Предложенный текст —

>>>>

Что такого рода вывод вполне произволен и даже глуп – это ясно с первого взгляда; но все-таки ясно лишь для ума, привыкшего анализировать и рассуждать. Большинство же приходит к уяснению себе этой произвольности чрезвычайно туго, и вот почему мы видим, что, запасшись подобными выводами, люди могут не только почерпать в них личную беспредельную самоуверенность, но и отуманивать ими массы людей. Как ни загадочным кажется успех ограниченных людей, тем не менее это факт, против реальности которого бесполезно возражать. Личности подобного закала пользуются и авторитетом, и почетом, и даже славою. Всякой попытке прорваться в область сознательности они кричат навстречу: довольно! – и попытка стушевывается без возражений. Поэтому пренебрегать ими, смотреть на них исключительно как на общественною мебель невозможно.
По всем этим соображениям, я постараюсь объяснить: во-первых, в чем собственно заключается произвольность выводов, подобных указанным выше; во-вторых, вследствие каких причин и в какой среде такие выводы получают авторитетность, и, в-третьих, наконец, к чему может прийти общество, усматривающее высший жизненный идеал в ограниченности желаний и стремлений.

<<<<

Задания —
[1] Перечислите все пункты, которые в тексте об ограниченных людях обещано объяснить.
[2] Продолжите текст об ограниченных людях, начав сразу после его последнего предложения.

Исходные данные —
>>>>

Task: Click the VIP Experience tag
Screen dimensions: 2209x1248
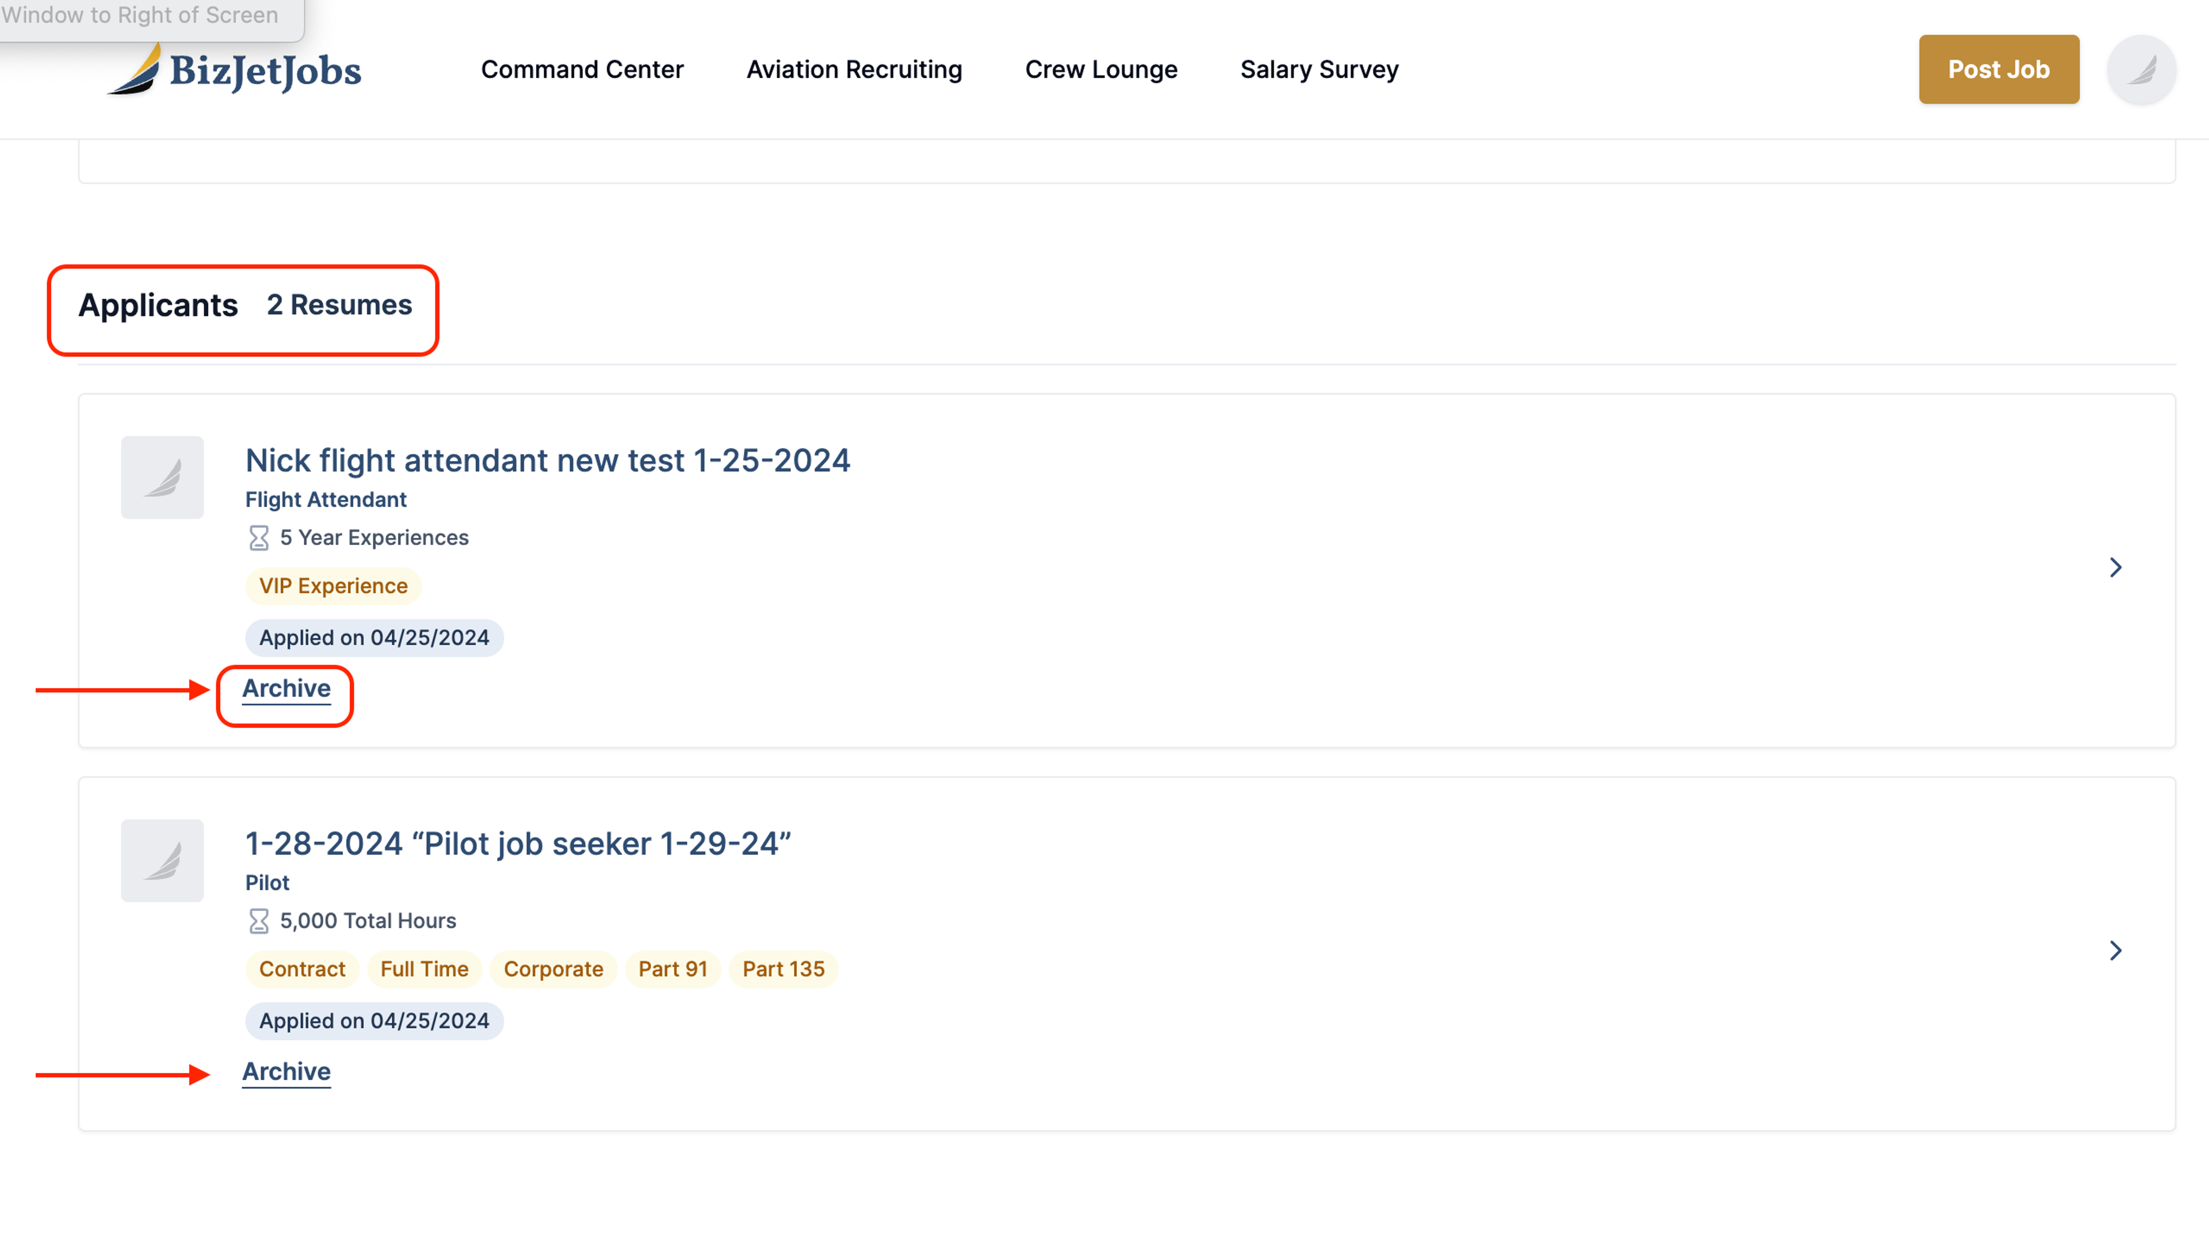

<<<<

Решения заданий —
[1]
1. В чем собственно заключается произвольность подобных выводов.
2. Вследствие каких причин и в какой среде такие выводы получают авторитетность.
3. К чему может прийти общество, усматривающее высший жизненный идеал в ограниченности желаний и стремлений.

[2]
Что каждый имеет право предъявлять свое собственное, лично ему принадлежащее воззрение на счастие, и согласно с этим воззрением устроивать свою жизнь – это истина, которую, конечно, никто не станет оспоривать. Личное счастие может быть усматриваемо и в обладании некоторыми материальными удобствами, и в достижении целей, которые никого не занимают, кроме лица, непосредственно ими заинтересованного, и даже в простом соблюдении привычек. Здесь все зависит от большей или меньшей ширины миросозерцания, а так как область миросозерцания недоступна регламентации, то даже самые пошлые желания и стремления могут заявлять о праве на существование. «Я счастлив, потому что на мне отлично сидят панталоны»; «я счастлив, потому что принят в таких-то домах»; «я счастлив, потому что у меня карета и пара лошадей» – все это своего рода идеалы, и хотя в них нет ничего особенно умного, но в то же время и незаконного ничего нет.
Вопрос не в законности личных идеалов, а в их общеобязательности, и как только вопрос этот решается в пользу личных идеалов и в ущерб идеалам общим, так тотчас же отношения к жизни и ее явлениям становятся натянутыми и запутанными. А этой-то именно обязательности и добивается ограниченность, переносящая свое самодовольство из сферы домашнего очага в сферу высших человеческих интересов.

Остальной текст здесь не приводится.